Choosing the Number of Topics

Methods for selecting k (number of topics):
  - Coherence score: Higher is better (use gensim's CoherenceModel)
  - Perplexity: Lower is better (but can overfit)
  - Human judgment: Do topics make interpretive sense?
  - Domain knowledge: Expected number of themes in the corpus

Practical advice:
  - Start with k = 5, 10, 15, 20 and compare
  - Examine top words for each k -- look for coherent themes
  - If topics are too broad, increase k
  - If topics overlap heavily, decrease k

Sentiment Analysis

Lexicon-Based Approach

def simple_sentiment(text: str, positive_words: set,
                     negative_words: set) -> dict:
    """
    Basic lexicon-based sentiment scoring.

    Args:
        text: Input text
        positive_words: Set of positive sentiment words
        negative_words: Set of negative sentiment words
    """
    tokens = text.lower().split()

    pos_count = sum(1 for t in tokens if t in positive_words)
    neg_count = sum(1 for t in tokens if t in negative_words)
    total = len(tokens)

    score = (pos_count - neg_count) / max(total, 1)

    return {
        "positive_count": pos_count,
        "negative_count": neg_count,
        "score": score,
        "label": (
            "positive" if score > 0.05
            else "negative" if score < -0.05
            else "neutral"
        )
    }

Research Applications

Common Text Mining Tasks in Research

TaskMethodApplication
Literature mappingTopic modelingIdentify research themes in a corpus of abstracts
Survey analysisThematic coding + sentimentAnalyze open-ended survey responses
Social media analysisNER + sentimentTrack public discourse on a topic
Content analysisClassification + keyword extractionCode qualitative data at scale
BibliometricsCo-word analysisMap intellectual structure of a field

Validation and Reporting

Always validate text mining results against human judgment.

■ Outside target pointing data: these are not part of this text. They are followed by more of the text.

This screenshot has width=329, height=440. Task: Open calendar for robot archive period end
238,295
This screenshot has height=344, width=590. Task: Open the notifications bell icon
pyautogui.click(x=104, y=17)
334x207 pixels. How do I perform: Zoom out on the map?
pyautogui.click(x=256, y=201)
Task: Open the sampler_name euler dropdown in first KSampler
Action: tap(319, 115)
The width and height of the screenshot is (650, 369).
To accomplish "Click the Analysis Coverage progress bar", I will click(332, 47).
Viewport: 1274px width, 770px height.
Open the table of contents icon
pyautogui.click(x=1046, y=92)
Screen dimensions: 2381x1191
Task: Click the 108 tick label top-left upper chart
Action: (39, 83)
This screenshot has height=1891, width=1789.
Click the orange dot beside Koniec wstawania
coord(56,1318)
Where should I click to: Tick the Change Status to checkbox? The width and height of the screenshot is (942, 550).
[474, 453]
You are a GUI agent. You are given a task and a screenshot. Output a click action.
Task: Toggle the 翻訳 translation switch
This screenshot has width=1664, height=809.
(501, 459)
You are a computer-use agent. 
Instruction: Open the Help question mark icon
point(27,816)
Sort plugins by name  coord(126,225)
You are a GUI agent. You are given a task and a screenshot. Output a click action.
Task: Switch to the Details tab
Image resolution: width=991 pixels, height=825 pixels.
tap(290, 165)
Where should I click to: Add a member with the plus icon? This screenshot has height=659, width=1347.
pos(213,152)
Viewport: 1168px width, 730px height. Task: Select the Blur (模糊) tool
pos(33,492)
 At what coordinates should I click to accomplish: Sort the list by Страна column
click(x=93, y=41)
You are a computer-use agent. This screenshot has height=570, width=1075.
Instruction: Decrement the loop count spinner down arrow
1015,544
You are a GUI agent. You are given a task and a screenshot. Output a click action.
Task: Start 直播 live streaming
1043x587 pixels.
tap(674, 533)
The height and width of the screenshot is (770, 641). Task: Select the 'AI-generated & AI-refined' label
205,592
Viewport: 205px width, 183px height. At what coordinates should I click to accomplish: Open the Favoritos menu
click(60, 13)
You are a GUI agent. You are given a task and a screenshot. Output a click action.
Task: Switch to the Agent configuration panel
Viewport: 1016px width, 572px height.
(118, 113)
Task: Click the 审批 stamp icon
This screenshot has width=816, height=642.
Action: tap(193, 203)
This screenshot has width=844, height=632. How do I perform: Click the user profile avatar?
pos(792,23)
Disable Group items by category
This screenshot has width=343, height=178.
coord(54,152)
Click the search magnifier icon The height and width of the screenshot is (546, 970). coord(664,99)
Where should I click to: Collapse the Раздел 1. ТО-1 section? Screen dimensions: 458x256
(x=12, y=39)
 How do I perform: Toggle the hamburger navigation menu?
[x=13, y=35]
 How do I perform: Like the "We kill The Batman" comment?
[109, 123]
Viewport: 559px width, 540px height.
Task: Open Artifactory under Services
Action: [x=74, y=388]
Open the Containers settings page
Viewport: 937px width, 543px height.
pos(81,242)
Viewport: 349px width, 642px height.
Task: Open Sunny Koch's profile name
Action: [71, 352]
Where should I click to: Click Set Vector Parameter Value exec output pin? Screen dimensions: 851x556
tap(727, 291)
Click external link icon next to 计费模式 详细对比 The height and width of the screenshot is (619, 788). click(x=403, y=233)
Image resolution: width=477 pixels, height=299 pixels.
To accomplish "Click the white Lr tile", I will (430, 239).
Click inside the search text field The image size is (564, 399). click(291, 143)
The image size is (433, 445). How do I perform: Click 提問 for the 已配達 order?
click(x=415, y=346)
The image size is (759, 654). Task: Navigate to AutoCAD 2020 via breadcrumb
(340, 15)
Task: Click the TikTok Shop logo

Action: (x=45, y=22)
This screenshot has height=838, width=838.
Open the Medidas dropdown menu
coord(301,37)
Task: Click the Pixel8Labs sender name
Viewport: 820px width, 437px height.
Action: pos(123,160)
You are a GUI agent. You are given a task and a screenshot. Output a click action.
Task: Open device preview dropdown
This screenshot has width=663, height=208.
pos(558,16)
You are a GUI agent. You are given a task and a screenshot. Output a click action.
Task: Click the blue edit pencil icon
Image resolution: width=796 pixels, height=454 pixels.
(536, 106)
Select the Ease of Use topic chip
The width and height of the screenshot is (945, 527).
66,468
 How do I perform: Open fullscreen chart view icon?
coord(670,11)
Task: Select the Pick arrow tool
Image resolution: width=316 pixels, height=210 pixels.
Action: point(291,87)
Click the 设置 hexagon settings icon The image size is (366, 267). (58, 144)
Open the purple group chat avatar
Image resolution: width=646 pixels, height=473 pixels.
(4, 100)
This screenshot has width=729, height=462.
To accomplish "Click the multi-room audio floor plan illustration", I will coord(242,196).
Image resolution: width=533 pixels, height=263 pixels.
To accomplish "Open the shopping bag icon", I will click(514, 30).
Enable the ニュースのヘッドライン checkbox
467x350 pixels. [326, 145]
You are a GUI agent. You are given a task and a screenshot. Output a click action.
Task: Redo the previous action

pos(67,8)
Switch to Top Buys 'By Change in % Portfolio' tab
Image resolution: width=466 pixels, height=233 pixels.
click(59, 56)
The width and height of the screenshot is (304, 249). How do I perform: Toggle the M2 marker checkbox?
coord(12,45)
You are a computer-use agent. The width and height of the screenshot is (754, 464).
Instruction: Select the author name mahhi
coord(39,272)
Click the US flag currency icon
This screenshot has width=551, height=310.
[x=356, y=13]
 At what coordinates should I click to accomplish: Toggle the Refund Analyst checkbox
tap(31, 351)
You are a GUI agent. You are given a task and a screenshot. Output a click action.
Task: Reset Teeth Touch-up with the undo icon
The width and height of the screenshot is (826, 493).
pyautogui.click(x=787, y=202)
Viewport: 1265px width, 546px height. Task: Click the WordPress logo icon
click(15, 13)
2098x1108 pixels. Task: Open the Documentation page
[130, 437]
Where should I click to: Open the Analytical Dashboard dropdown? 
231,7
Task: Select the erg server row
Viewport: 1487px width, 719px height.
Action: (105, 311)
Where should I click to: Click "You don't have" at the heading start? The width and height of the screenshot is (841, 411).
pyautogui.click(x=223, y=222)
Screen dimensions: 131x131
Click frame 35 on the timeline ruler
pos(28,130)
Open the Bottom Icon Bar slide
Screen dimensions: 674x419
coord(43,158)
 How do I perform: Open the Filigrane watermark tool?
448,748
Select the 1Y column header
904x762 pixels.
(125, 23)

Report preprocessing steps, parameter choices (e.g., number of topics, min_df, max_df), and model evaluation metrics. For topic models, include the top 10-15 words per topic and representative documents. For classification, report precision, recall, and F1 on a held-out test set. Acknowledge that automated text analysis supplements but does not replace close reading.